ORONO, Maine (WABI) - Did you know Maine has the highest rate of Lyme disease in the country and that those over age 65 are afflicted at higher rates than any other age group?

Senator Susan Collins held an official Senate field hearing in Orono Thursday to learn more about what's being done to combat the disease.

"If we can join forces and collect data and share information, disseminate best practices, raise public awareness, educate healthcare professionals, work with the researchers in the labs like here at the University of Maine which does such a great job, and work with our partners at the federal level and with those regional centers for excellence, I believe we can make a real difference,” Collins explained.

Lyme disease is a growing issue in Maine and across the country.

Last year, an estimated 450,000 Americans were diagnosed with Lyme disease, a staggering increase from year's past.

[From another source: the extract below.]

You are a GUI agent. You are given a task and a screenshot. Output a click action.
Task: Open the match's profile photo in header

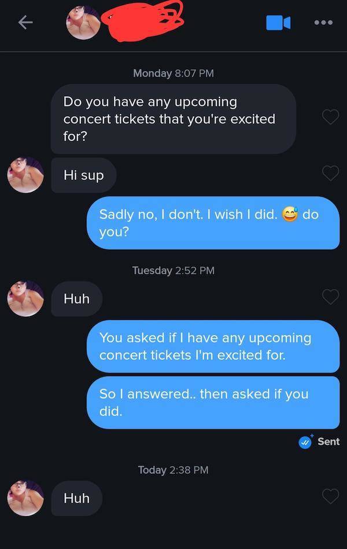pos(83,23)
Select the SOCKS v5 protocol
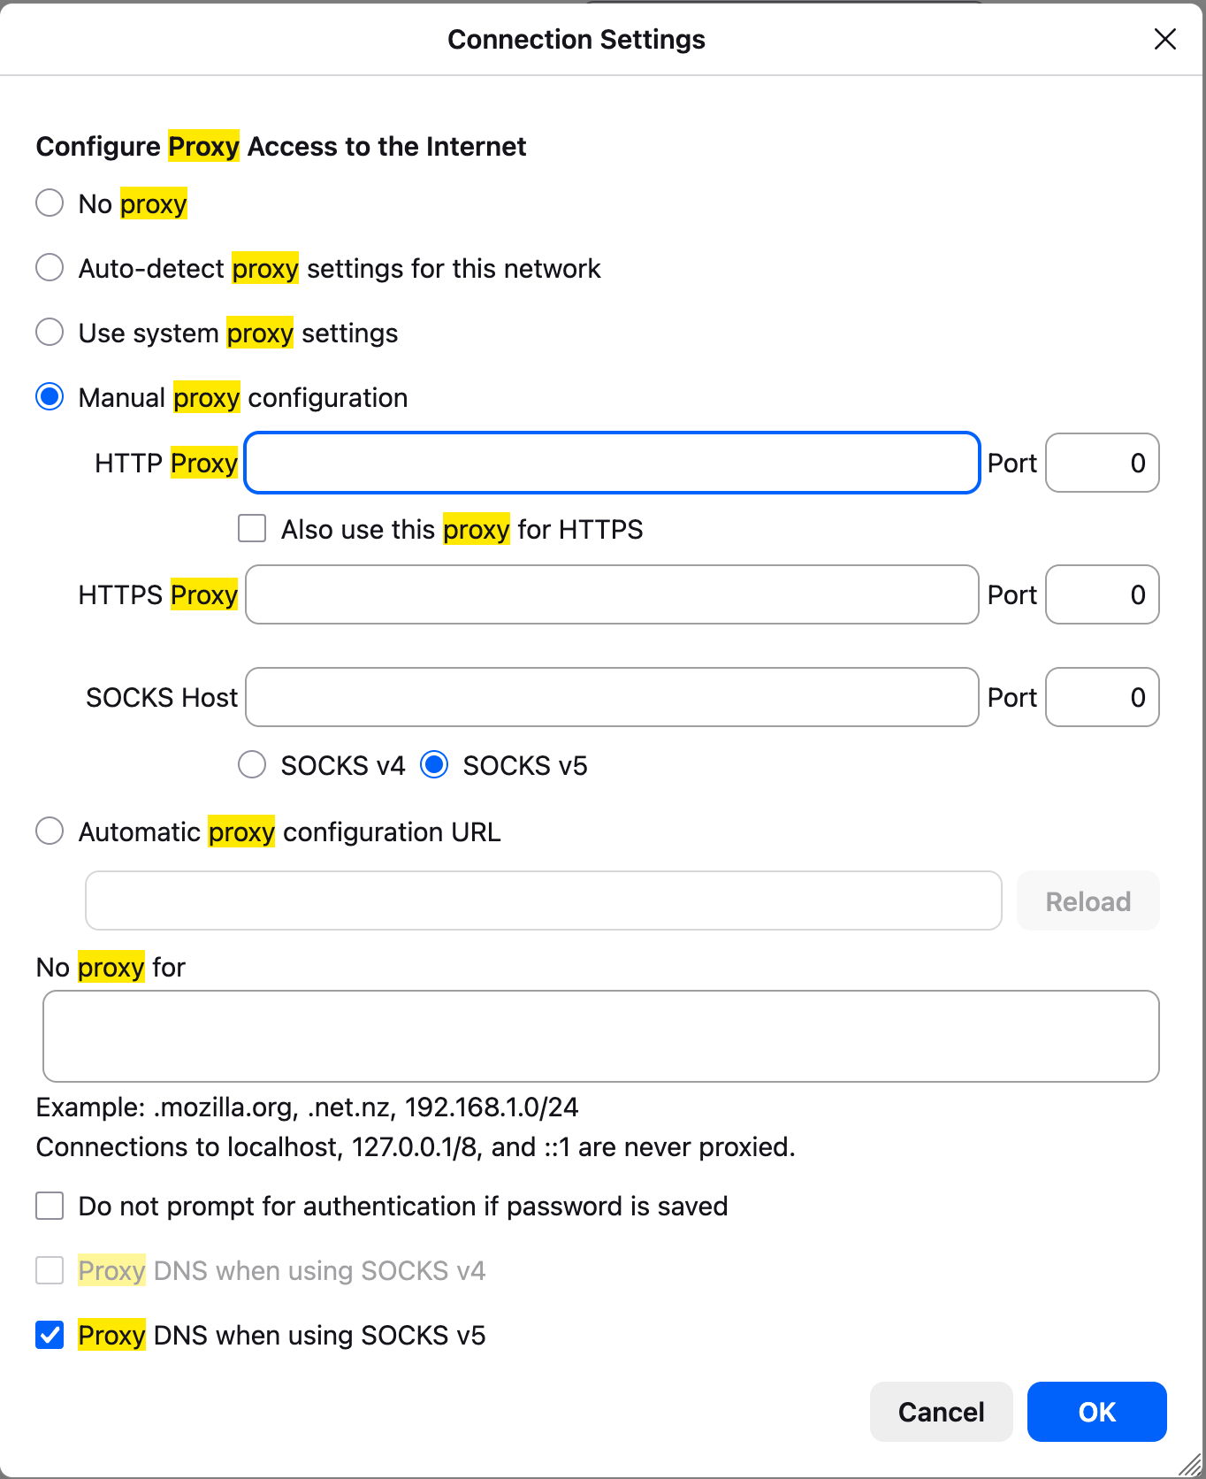Viewport: 1206px width, 1479px height. [434, 764]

At an official Senate hearing held at the University of Maine Cooperative Extension Tick Research Lab in Orono, Senator Susan Collins learned about the work being done at the lab and shared information about her TICK Act.

Among other things, the act would establish an office that would develop a national strategy to prevent tick-borne diseases.

"It would compile data about the incidence of Lyme disease and other tick-borne illnesses so that we could start seeing patterns and better understand if there are hot spots in the United States that need to be addressed,” said Collins.

Paula Jackson Jones from Nobleboro knows firsthand what it's like to battle the disease. She contracted it while doing yardwork in 2009.

She was misdiagnosed by nearly two dozen medical professionals.

Jones hopes the TICK Act will help those battling the disease while providing funding and increase research and education for centers like the tick lab at the University of Maine, which provides tick diagnostics and does extensive research on over a dozen species of ticks found in Maine.

"When we all have the same passion and ambition to combat the growing number of tick-borne disease cases, and we all identify that the testing needs to be better, and the treatment options not only need to be better but accessible and affordable for patients, that's when things are going to turn the corner,” explained Jones.